|Turner, Benjamin - PREVIOUS ARS EMPLOYEE|
Submitted to: Journal of Environmental Quality
Publication Type: Peer Reviewed Journal
Publication Acceptance Date: June 28, 2004
Publication Date: September 1, 2004
Citation: Turner, B.L., Kay, M.A., Westermann, D.T. 2004. Phosphorus in surface runoff from calcareous arable soils of the semiarid western united states. Journal of Environmental Quality. 33(5):1589-1946. Interpretive Summary: Phosphorus in agricultural runoff can contribute to eutrophication of receiving water bodies. Phosphorus accumulates in soils from the application of animal manures and fertilizers.
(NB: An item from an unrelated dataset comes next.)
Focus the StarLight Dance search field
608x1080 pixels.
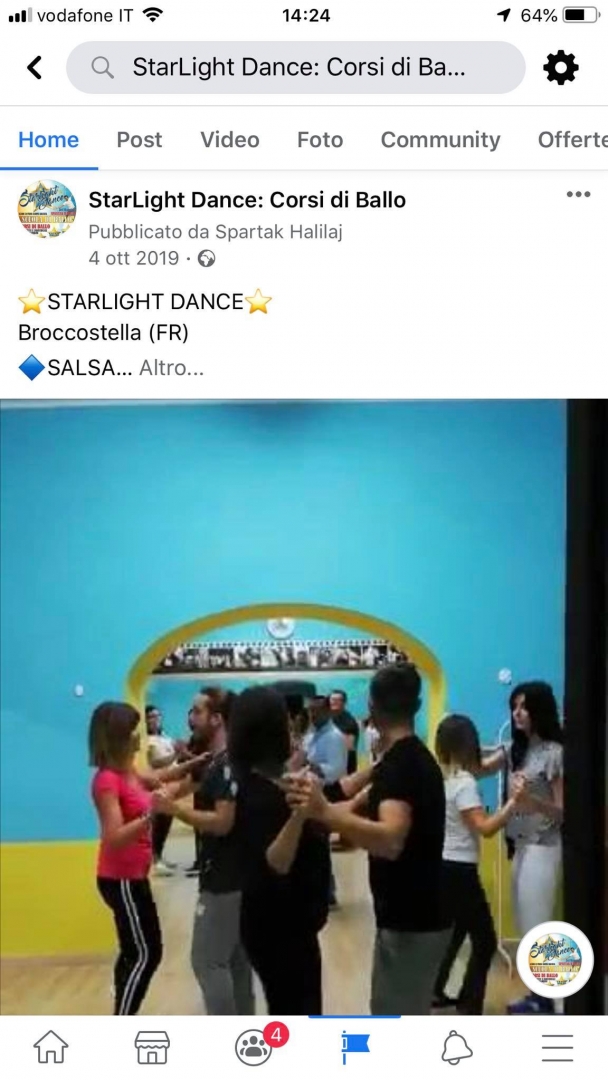(295, 68)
Knowing the relationships between soil phosphorus and phosphorus in the runoff will greatly facilitate our efforts to manage these systems to avoid the risks of phosphorus losses and eutrophication. We found the filterable, reactive phosphorus concentrations in the surface runoff to be related to sodium bicarbonate extractable soil phosphorus concentrations. The particulate phophorus in the runoff was related to the suspended sediment concentration. This suggests that we can use the same soil test as used for agronomic purposes to predict phosphorus runoff concentrations across a range of calcareous soils. This knowledge will allow us to predict phosphorus applications that avoid water quality problems in off-site water bodies.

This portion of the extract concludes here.